**Activity:** Write out exactly the lines below that run from the one containing "Continue without Accepting (262, 2466)" through the one containing "Eight movies to", both included, with no other lines.
Source material Start Marker
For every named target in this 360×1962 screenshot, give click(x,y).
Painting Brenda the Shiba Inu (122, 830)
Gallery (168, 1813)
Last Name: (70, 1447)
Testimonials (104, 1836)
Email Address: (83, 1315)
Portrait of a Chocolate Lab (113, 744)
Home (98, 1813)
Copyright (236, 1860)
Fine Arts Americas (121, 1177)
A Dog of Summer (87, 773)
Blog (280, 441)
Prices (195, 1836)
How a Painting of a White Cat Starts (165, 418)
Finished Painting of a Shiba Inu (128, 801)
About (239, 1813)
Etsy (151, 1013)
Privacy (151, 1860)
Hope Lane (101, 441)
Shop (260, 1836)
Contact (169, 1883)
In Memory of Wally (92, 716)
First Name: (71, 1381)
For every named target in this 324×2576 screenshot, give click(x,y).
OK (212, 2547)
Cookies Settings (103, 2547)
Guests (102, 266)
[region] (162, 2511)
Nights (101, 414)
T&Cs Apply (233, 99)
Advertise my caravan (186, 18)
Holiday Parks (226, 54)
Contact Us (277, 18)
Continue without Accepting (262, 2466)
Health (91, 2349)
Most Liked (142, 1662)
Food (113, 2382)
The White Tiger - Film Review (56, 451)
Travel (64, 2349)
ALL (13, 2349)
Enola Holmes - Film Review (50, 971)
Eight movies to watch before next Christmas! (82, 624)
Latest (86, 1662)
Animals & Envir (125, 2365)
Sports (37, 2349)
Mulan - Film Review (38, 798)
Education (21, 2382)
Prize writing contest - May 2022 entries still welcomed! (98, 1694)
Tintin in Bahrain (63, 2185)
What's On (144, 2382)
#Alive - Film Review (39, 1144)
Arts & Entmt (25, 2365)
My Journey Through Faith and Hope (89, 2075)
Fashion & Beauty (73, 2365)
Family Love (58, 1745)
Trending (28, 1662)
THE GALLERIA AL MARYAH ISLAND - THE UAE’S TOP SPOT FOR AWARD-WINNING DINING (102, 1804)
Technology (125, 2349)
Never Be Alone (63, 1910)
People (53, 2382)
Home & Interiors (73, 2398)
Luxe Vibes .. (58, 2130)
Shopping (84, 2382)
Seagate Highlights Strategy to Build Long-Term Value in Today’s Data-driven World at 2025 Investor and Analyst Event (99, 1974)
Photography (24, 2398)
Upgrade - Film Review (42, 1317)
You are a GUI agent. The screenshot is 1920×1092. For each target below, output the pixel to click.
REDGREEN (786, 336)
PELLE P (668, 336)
Source material End Marker
Source material Start Marker
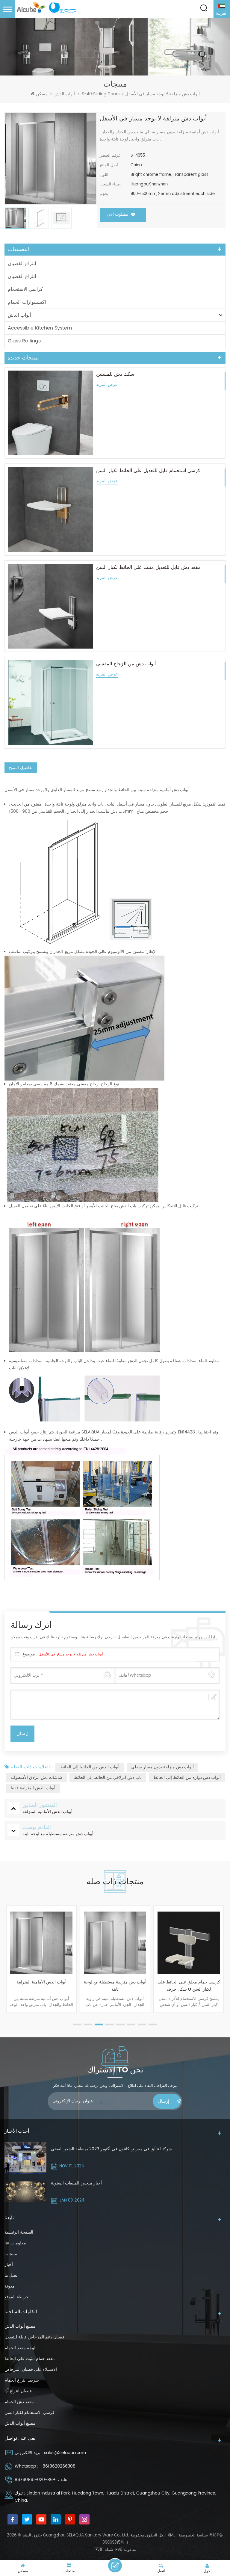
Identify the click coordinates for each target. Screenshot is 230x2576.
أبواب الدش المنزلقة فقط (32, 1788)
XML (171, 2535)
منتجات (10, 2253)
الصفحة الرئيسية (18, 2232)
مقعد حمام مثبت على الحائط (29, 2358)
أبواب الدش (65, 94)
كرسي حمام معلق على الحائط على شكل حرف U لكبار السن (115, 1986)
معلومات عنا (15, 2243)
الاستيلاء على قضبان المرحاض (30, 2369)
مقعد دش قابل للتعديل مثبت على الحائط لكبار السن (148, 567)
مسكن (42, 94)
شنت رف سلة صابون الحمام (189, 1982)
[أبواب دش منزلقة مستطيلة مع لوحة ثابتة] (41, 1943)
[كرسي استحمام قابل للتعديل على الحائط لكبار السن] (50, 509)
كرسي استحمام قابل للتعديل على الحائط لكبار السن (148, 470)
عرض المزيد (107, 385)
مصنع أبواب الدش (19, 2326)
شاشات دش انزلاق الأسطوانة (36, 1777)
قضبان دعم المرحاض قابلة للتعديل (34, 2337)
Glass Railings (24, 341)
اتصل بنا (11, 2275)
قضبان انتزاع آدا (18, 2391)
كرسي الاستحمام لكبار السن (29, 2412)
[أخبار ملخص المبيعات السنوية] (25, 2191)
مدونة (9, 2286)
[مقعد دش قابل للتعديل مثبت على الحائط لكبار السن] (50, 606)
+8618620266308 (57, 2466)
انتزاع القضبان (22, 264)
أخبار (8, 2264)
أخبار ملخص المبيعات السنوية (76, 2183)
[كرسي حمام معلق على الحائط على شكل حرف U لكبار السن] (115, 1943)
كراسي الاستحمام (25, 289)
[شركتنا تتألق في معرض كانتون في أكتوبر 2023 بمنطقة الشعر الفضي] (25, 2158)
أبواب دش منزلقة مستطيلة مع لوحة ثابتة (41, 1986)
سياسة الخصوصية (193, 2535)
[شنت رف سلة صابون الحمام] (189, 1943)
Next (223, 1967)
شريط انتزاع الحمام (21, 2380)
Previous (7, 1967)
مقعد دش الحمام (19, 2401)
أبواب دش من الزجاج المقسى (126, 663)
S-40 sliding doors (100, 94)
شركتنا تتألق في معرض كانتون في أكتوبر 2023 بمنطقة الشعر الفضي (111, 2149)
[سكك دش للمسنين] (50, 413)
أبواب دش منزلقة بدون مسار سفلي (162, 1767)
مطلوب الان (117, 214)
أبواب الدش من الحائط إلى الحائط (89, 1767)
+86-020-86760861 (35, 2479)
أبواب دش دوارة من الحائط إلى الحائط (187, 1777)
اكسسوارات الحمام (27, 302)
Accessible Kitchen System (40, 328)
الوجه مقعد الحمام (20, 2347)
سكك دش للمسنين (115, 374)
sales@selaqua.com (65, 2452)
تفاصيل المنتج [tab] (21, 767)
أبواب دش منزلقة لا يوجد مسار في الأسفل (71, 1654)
Source material End Marker
Source material Start Marker
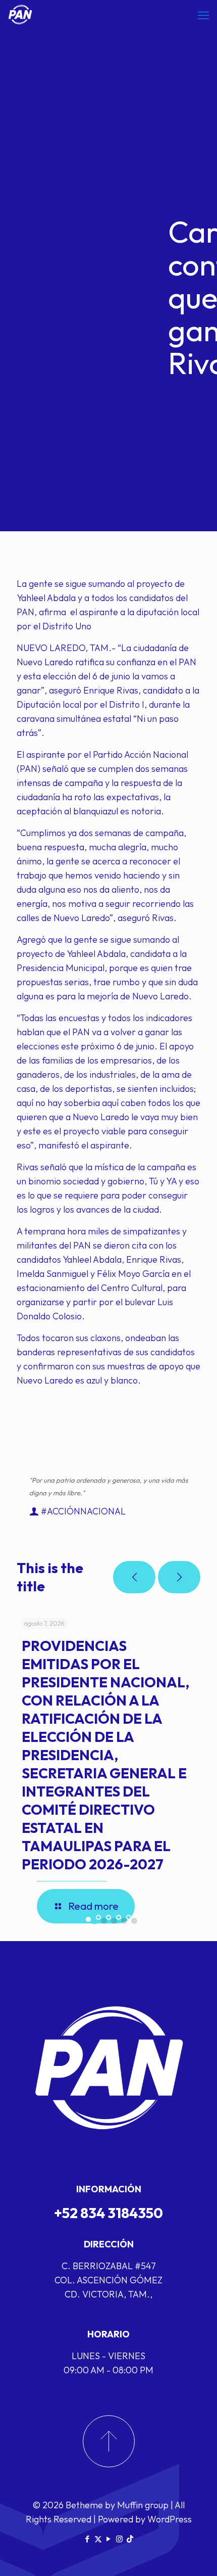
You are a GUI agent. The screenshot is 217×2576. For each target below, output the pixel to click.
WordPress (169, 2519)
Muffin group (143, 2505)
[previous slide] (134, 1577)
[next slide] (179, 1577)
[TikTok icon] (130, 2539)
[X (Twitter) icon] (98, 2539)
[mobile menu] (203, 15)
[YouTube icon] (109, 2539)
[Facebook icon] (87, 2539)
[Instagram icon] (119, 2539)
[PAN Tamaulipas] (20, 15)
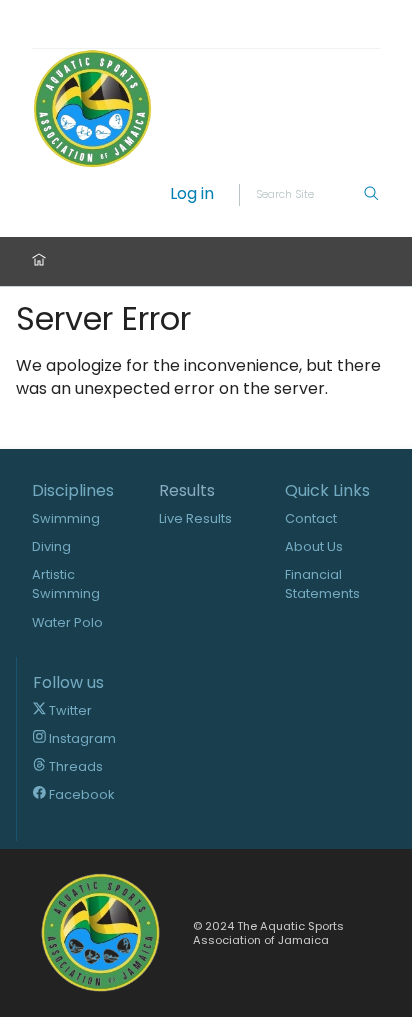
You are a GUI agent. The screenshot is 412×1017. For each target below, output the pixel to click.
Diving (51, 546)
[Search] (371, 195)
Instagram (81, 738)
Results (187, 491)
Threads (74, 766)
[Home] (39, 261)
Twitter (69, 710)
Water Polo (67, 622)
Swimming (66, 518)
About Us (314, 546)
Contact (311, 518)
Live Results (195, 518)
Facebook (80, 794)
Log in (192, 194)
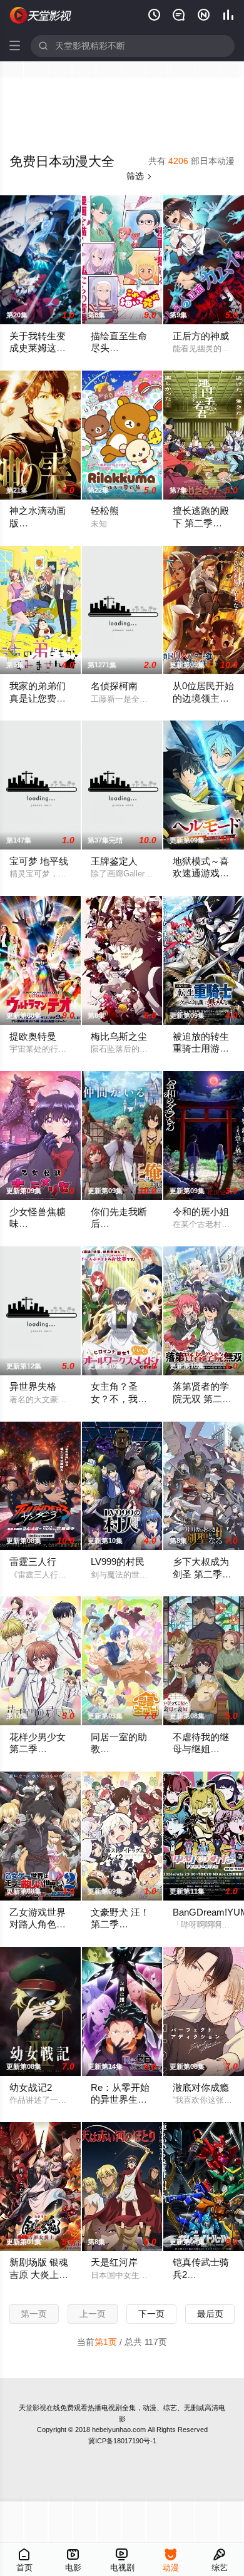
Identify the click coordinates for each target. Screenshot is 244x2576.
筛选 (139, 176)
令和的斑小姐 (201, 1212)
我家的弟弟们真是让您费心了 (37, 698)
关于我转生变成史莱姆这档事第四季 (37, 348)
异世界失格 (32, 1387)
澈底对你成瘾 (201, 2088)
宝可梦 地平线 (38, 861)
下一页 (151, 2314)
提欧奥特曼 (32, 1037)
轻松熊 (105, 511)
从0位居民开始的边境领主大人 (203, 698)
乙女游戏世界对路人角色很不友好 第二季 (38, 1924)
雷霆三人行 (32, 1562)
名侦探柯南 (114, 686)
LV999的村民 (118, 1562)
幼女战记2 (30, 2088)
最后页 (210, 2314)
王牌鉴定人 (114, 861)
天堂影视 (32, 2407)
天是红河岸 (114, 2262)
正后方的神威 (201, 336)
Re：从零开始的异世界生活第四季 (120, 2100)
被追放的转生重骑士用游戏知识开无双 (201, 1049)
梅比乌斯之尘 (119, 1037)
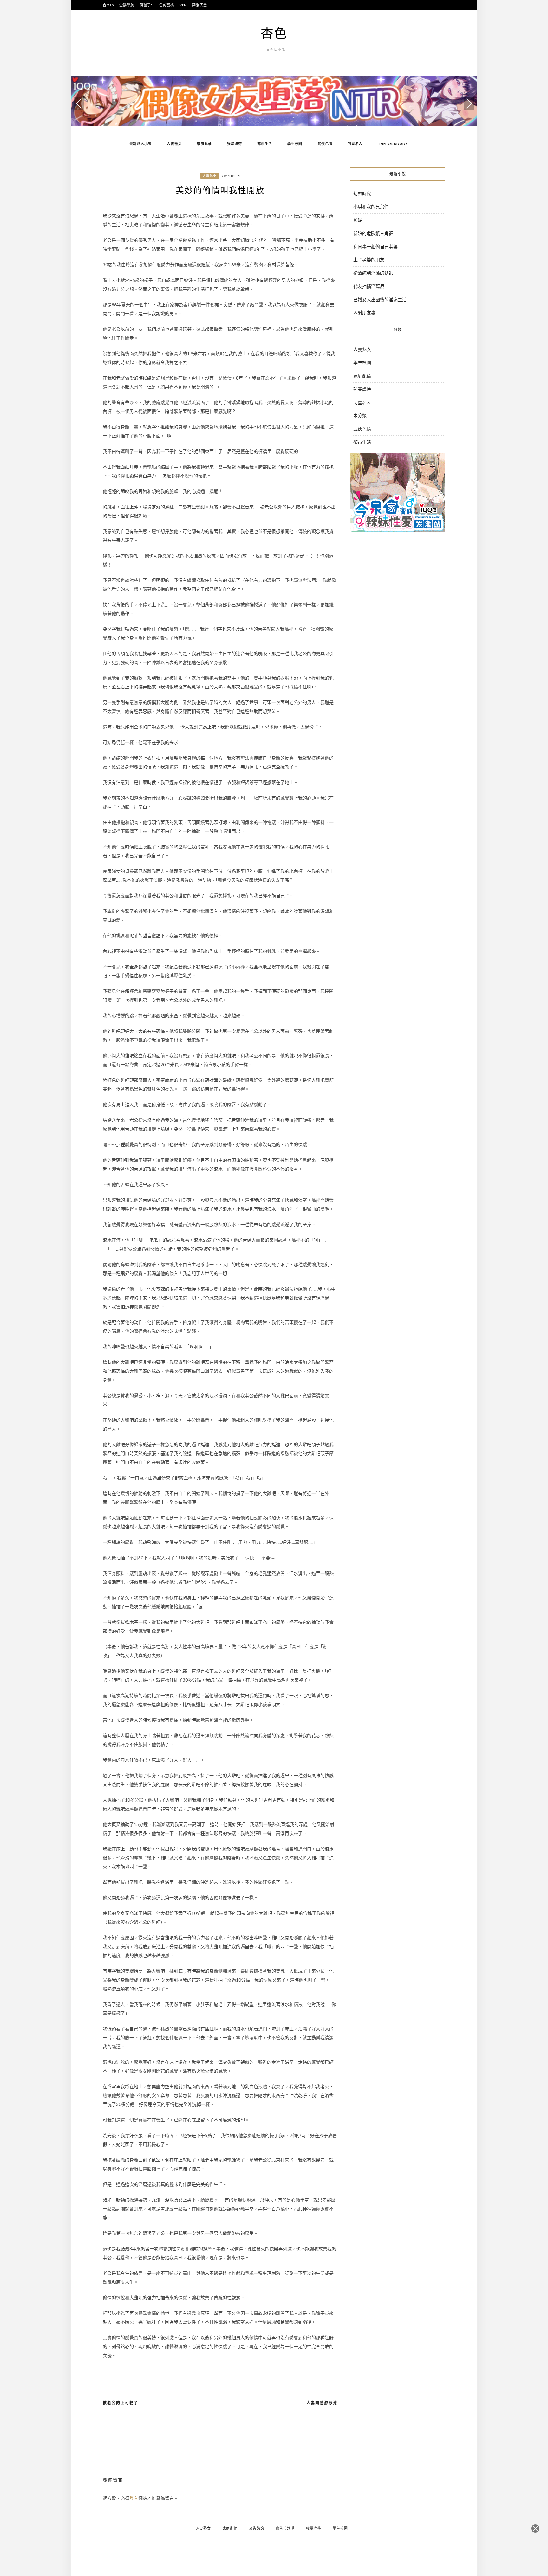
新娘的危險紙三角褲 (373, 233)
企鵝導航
Source material End Marker
**Exercise output:**
Continue without Accepting (262, 2466)
Health (91, 2349)
Most Liked (142, 1662)
Food (113, 2382)
The White Tiger - Film Review (56, 451)
Travel (64, 2349)
ALL (13, 2349)
Enola Holmes - Film Review (50, 971)
Eight movies to watch before next Christmas! (82, 624)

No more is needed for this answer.